A Evolução do Luxo: Ford Thunderbird (1971–1980) Ano a Ano
A década de 1970 marcou a transição mais dramática na história do Ford Thunderbird. O modelo evoluiu do auge da extravagância dos cupês de luxo com motores V8 gigantescos para a era da redução de tamanho (downsizing) e eficiência imposta pelas crises do petróleo.
1971
Último ano da quinta geração (conhecida como Glamour Bird). Mantinha o marcante estilo de grade frontal proeminente estilo "bico de tubarão" e lanternas traseiras em toda a largura. O motor padrão era o poderoso V8 429 (7.0L), entregando conforto absoluto e desempenho bruto antes da chegada das regulamentações rígidas de emissões.
1972
Lançamento da sexta geração (Big Bird). O Thunderbird passou a compartilhar a plataforma do Lincoln Continental Mark IV, resultando no maior T-Bird já construído. Apresentava faróis ocultos, distância entre eixos estendida e um rodar extremamente macio. Devido às novas regras de emissões, as taxas de compressão do motor caíram, reduzindo a potência declarada.
1973
Para atender às exigências federais dos EUA, o modelo recebeu para-choques dianteiros reforçados para impactos de até 5 mph (8 km/h), o que alterou ligeiramente o visual da frente.
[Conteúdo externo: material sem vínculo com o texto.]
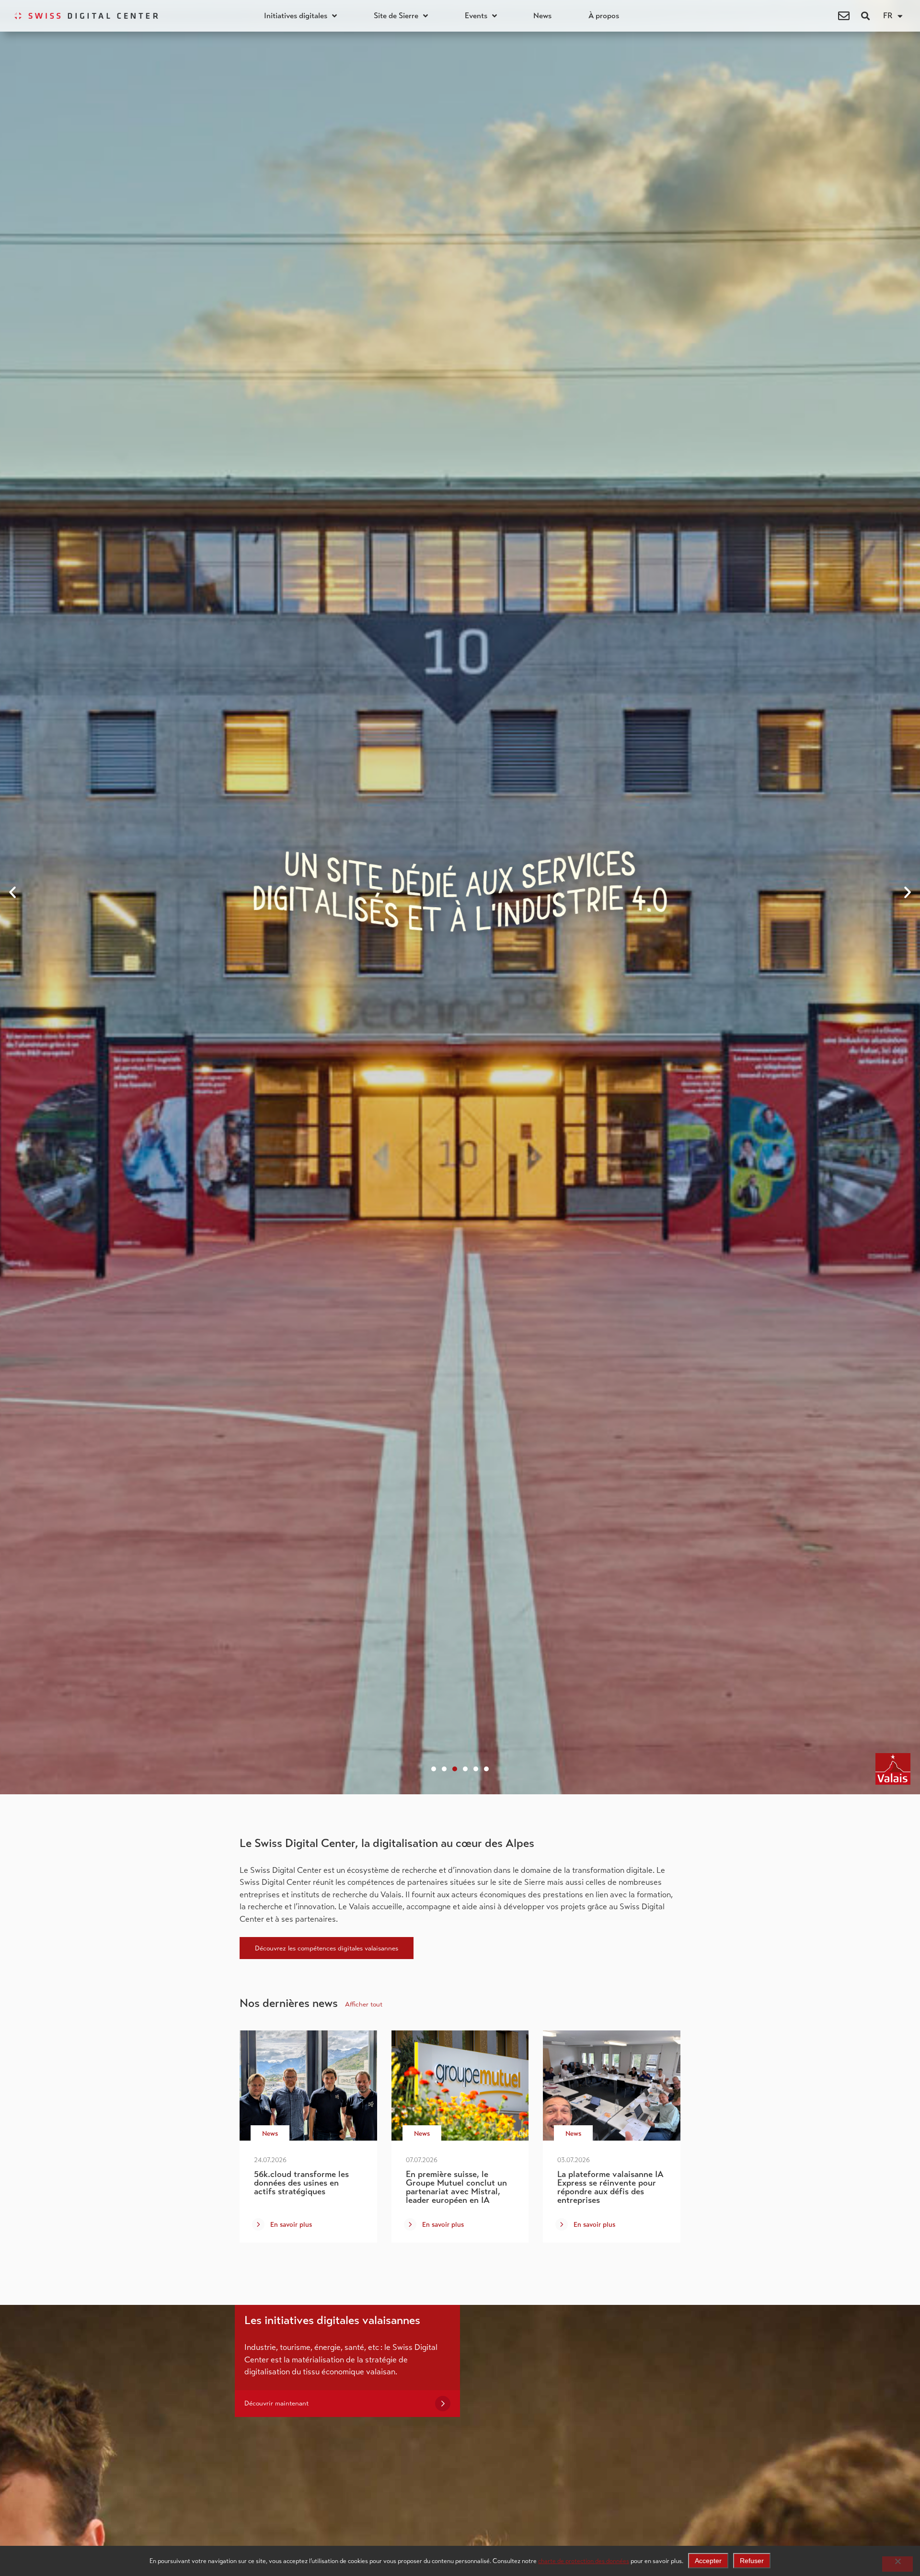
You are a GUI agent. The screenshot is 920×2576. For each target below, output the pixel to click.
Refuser (752, 2561)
A janela traseira no estilo "opera window" (pequena janela oval na coluna C) tornou-se equipamento de série, virando uma marca registrada do luxo da época.
1974
O para-choque traseiro também foi atualizado para cumprir as leis de impacto. O motor gigantesco V8 460 (7.5L) passou a ser o único disponível. A crise do petróleo de 1973 começou a impactar as vendas de carros desse porte, mas o Thunderbird manteve seu apelo entre os compradores de luxo focado em conforto extremo.
1975
Com o aumento dos preços dos combustíveis, a Ford adicionou ignição eletrônica para melhorar a eficiência e diminuir a manutenção. O modelo ganhou freios a disco nas quatro rodas como opcional e novas edições especiais de acabamento interior, focando em veludo macio e detalhes imitando madeira no painel.
1976
Último ano da colossal sexta geração. Para marcar a despedida, a Ford ofereceu a edição "Silver Anniversary", comemorando os 25 anos do nome Thunderbird com pintura prata exclusiva e interior luxuoso. Foi o fim da era dos T-Birds com mais de 5,7 metros de comprimento.
1977
Estreia da sétima geração. A Ford migrou o T-Bird para a plataforma do LTD II, reduzindo o peso em quase 400 kg e encurtando o carro. A estratégia foi um sucesso de vendas histórico: o preço caiu e o carro tornou-se acessível a um público muito maior, mantendo o estilo de faróis ocultos e teto de vinil.
1978
Com poucas mudanças estéticas em relação ao ano anterior, o modelo consolidou-se no mercado. As opções de motorização focavam nos V8 302 (5.0L), 351 (5.8L) e 400 (6.6L). A Ford introduziu a versão T-Top (teto solar removível de vidro) e novas combinações de cores para atrair o público jovem.
1979
Último ano da sétima geração e o ano de maior volume de vendas da história do Thunderbird. Pequenas revisões na grade dianteira e nas lanternas traseiras marcaram o modelo. O carro continuou entregando a estética clássica dos anos 70 — linhas retas, interiores acolchoados e teto de vinil.
1980
Chegada da oitava geração, marcando uma nova era tecnológica. O Thunderbird migrou para a plataforma Fox (a mesma do Mustang da época), ficando significativamente menor e mais leve. Pela primeira vez na história, o modelo recebeu painel de instrumentos totalmente digital, controles eletrônicos e opções de motor V6 ao lado do tradicional V8.